- Sire: Alibhai
- Grandsire: Hyperion
- Dam: Flower Bed
- Damsire: Beau Pere
- Sex: Filly
- Foaled: 1952
- Country: United States
- Colour: Bay
- Breeder: Brookmeade Stable
- Owner: Brookmeade Stable
- Trainer: Preston M. Burch
- Record: 32: 7-4-3
- Earnings: US$174,625

Major wins
- Delaware Handicap (1956) Ladies Handicap (1956)

Honours
- Flower Bowl Invitational Stakes at Belmont Park

= Flower Bowl (horse) =

American-bred Thoroughbred racehorse

Flower Bowl (1952–1968) was an American Thoroughbred racehorse and an outstanding broodmare. Bred and raced by Isabel Dodge Sloane's Brookmeade Stable, she was out of the mare Flower Bed and sired by the unraced British stallion Alibhai, who became a significant sire in the United States of other good runners such as 1954 Kentucky Derby winner Determine, the 1958 American Champion Older Female Horse Bornastar, as well as Your Host and Traffic Judge, among others.

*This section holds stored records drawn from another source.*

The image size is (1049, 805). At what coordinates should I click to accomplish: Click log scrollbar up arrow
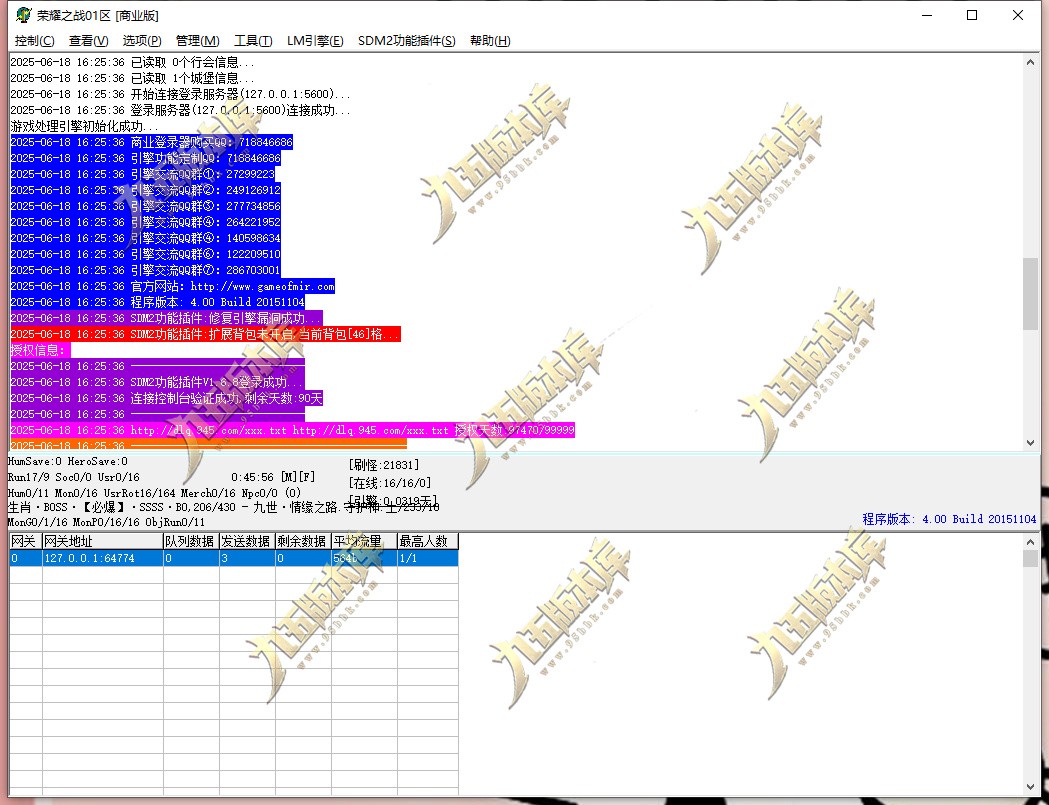[x=1030, y=62]
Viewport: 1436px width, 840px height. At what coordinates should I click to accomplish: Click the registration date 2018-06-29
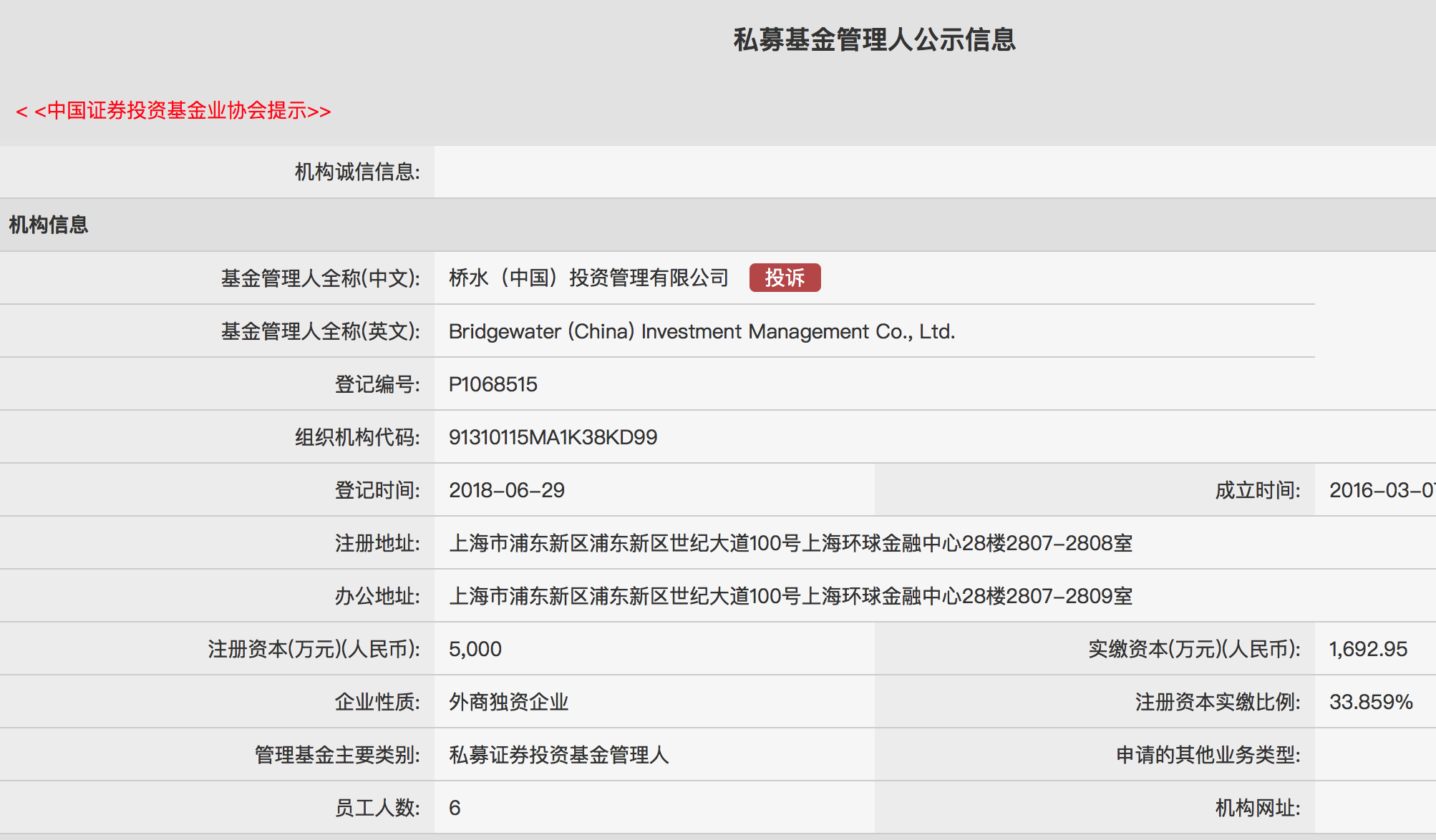pyautogui.click(x=506, y=490)
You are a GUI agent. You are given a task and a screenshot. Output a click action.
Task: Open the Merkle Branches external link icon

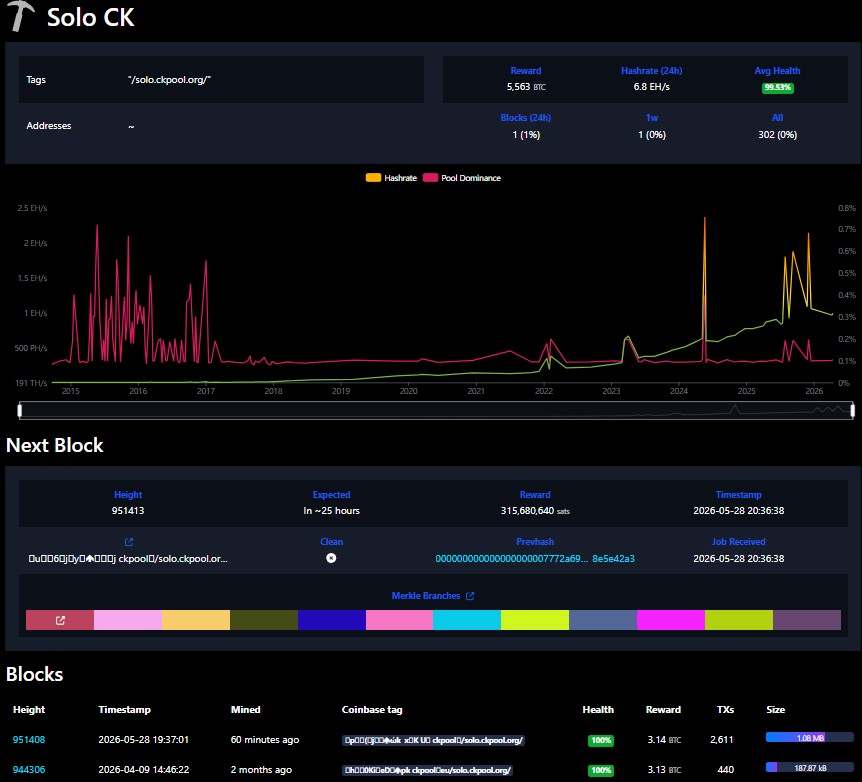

Conditioned for racing by U.S. Racing Hall of Fame trainer Preston Burch, Flower Bowl was an excellent runner at longer distances. She notably won the then richest race for female horses, the 1¼ mile Delaware Handicap, in June and then October's 1½ mile Ladies Handicap at Belmont Park.

==Breeding record==
Flower Bowl was retired to broodmare duty at Darby Dan Farm in the spring of 1957. Her top foals were:
- Bowl of Flowers (b. 1958) by Sailor - U.S. Racing Hall of Fame inductee who was the 1960 American Champion Two-Year-Old Filly and the 1961 American Champion Three-Year-Old Filly;
- Graustark (b. 1963) by Ribot - outstanding runner whose career was cut short by injury. 1985 Leading broodmare sire in Great Britain & Ireland;
- His Majesty (b. 1968) by Ribot - Graded stakes winner and the Leading sire in North America in 1982.

On the morning of 18 April 1968, one day after giving birth to His Majesty, Flower Bowl began hemorrhaging and died after efforts to save her proved futile. She is buried in the Darby Dan Farm equine cemetery. The Grade 1 Flower Bowl Invitational Stakes at Belmont Park is named in her honor.